◆ Set exercise ◆
Copy the lines of the records below word for word, leaving out the pictures.

◆ Data section ◆
● ● ●
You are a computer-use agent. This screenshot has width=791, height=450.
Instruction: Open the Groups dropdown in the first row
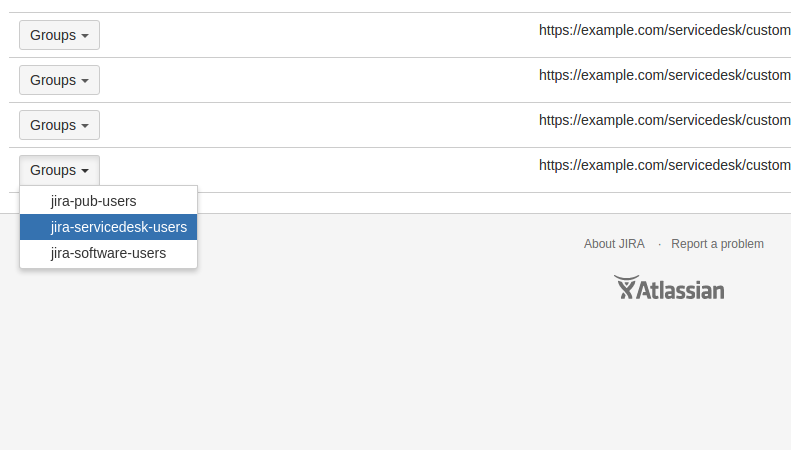click(x=59, y=35)
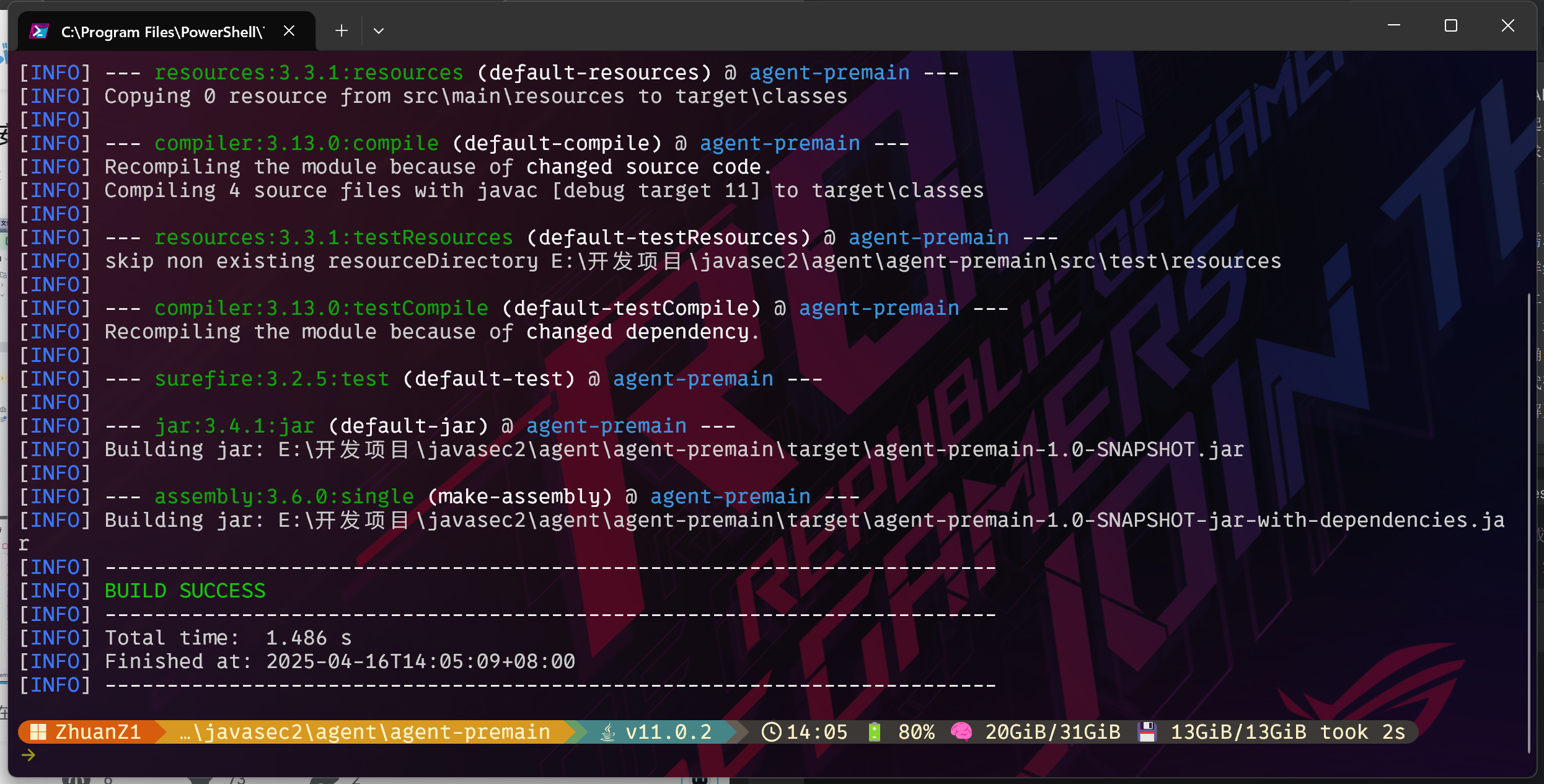Click the yellow prompt arrow on input line
The height and width of the screenshot is (784, 1544).
tap(29, 755)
● ● ●
◆ The response ◆
You are a computer-use agent. This screenshot has width=791, height=450.
Instruction: Open the Groups dropdown in the first row
click(x=59, y=35)
Click the yellow prompt arrow on input line
The height and width of the screenshot is (784, 1544).
tap(29, 755)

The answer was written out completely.